L’un des seuls reproches que je pourrais faire au jeu (outre un léger backtracking) est que les musiques semblent trop désuètes. C’est volontaire, malgré tout, pour attiser ce sentiment de nostalgie chez le joueur, en particulier s’il est familier de la licence. Un morceau a toutefois suffisamment attiré mon attention pour que je l’écoute en boucle : Dundrasil Ruins.

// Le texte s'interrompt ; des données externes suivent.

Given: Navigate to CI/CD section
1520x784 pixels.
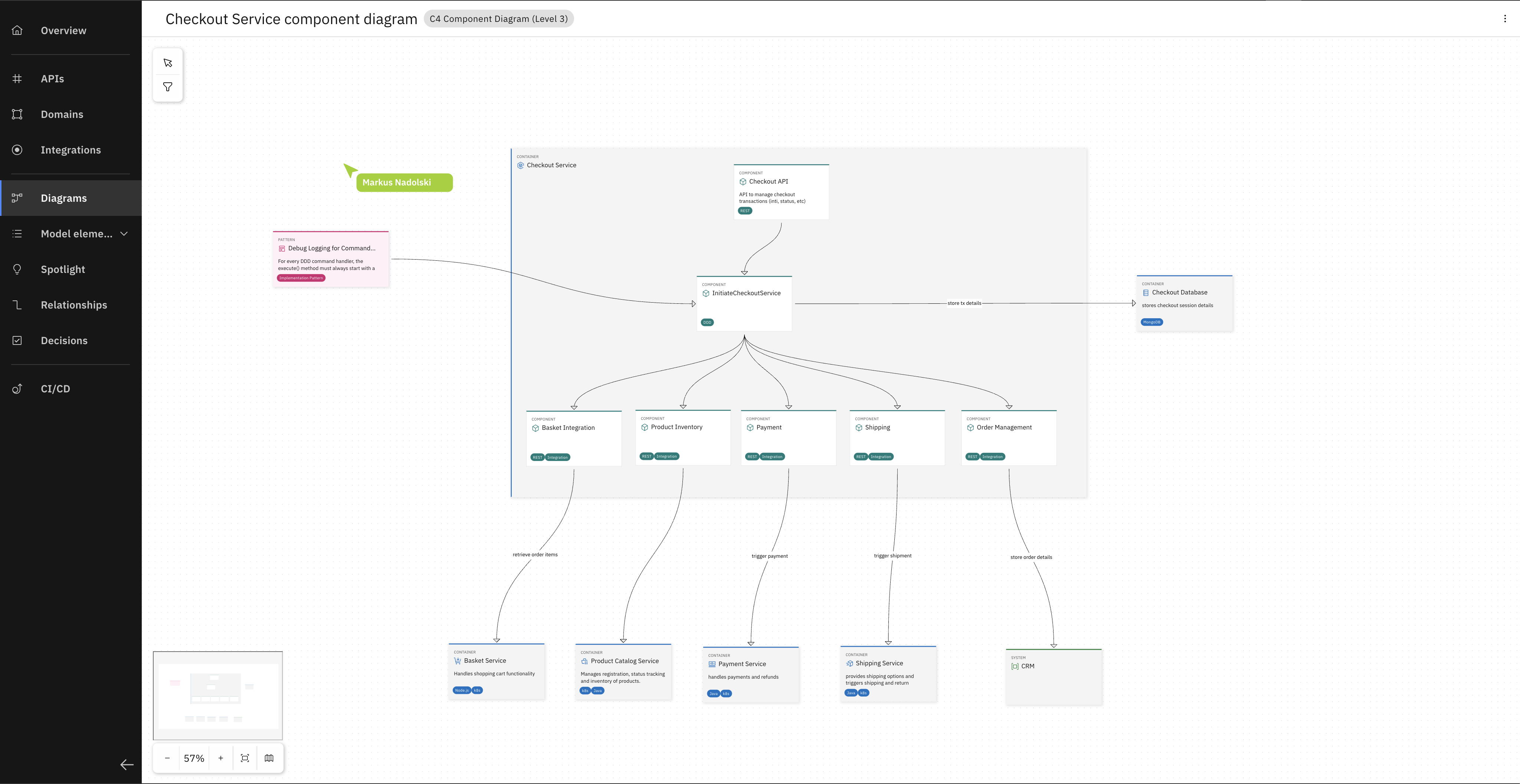Looking at the screenshot, I should point(55,389).
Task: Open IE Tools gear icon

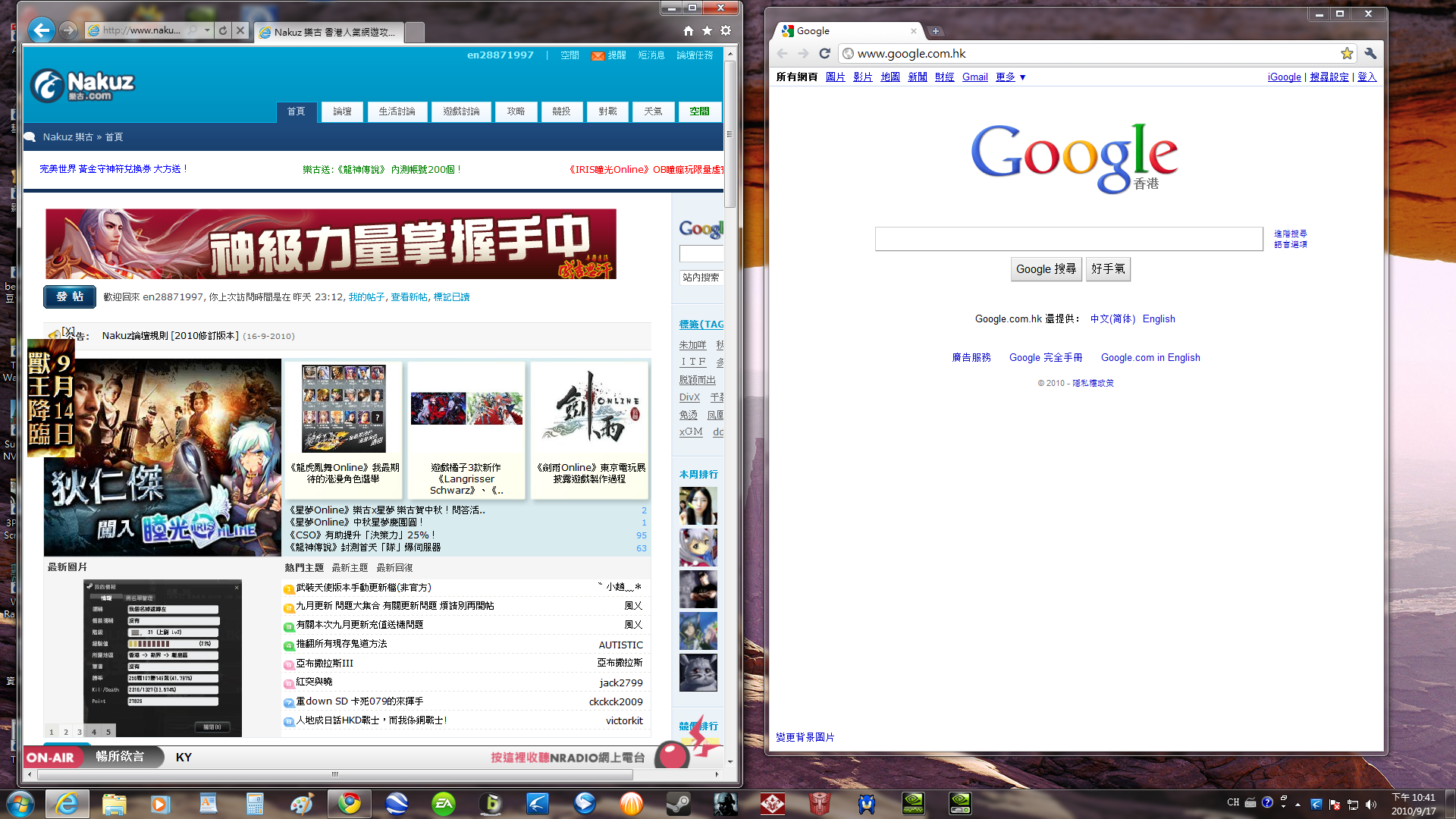Action: (726, 30)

La nostalgie, ce n’est pas seulement le réconfort de retrouver quelque chose de familier, c’est aussi la mélancolie que l’on ressent lorsqu’on a le sentiment de perdre quelque chose, ou une époque. La question du temps qui passe au fil des générations, est primordiale dans Dragon Quest XI, même si je ne me risquerai pas à parler de l’intrigue. Je me contenterai de dire que la réflexion est assez méta. En fait, même en découvrant à peine la saga, ce jeu à la fois nostalgique et moderne est parvenu à m’insuffler beaucoup d’émotion et de mélancolie, par la peine qu’inspirent certaines situations, ou par un final en apothéose. J’ai insisté sur l’aspect bon-enfant de Dragon Quest XI, mais il n’empêche pas le jeu d’être une odyssée épique, surprenante, qu’on quitte avec un sentiment d’accomplissement, mais aussi la tristesse d’abandonner des environnements et des personnages grâce auxquels on se sentait chez soi.

Il n’y a que les grands jeux qu’on quitte, avec regret, comme de vieux amis. En l’espace d’un seul épisode, Dragon Quest rejoint le cercle restreint des sagas vidéoludiques qui m’ont le plus marquée, à ce jour.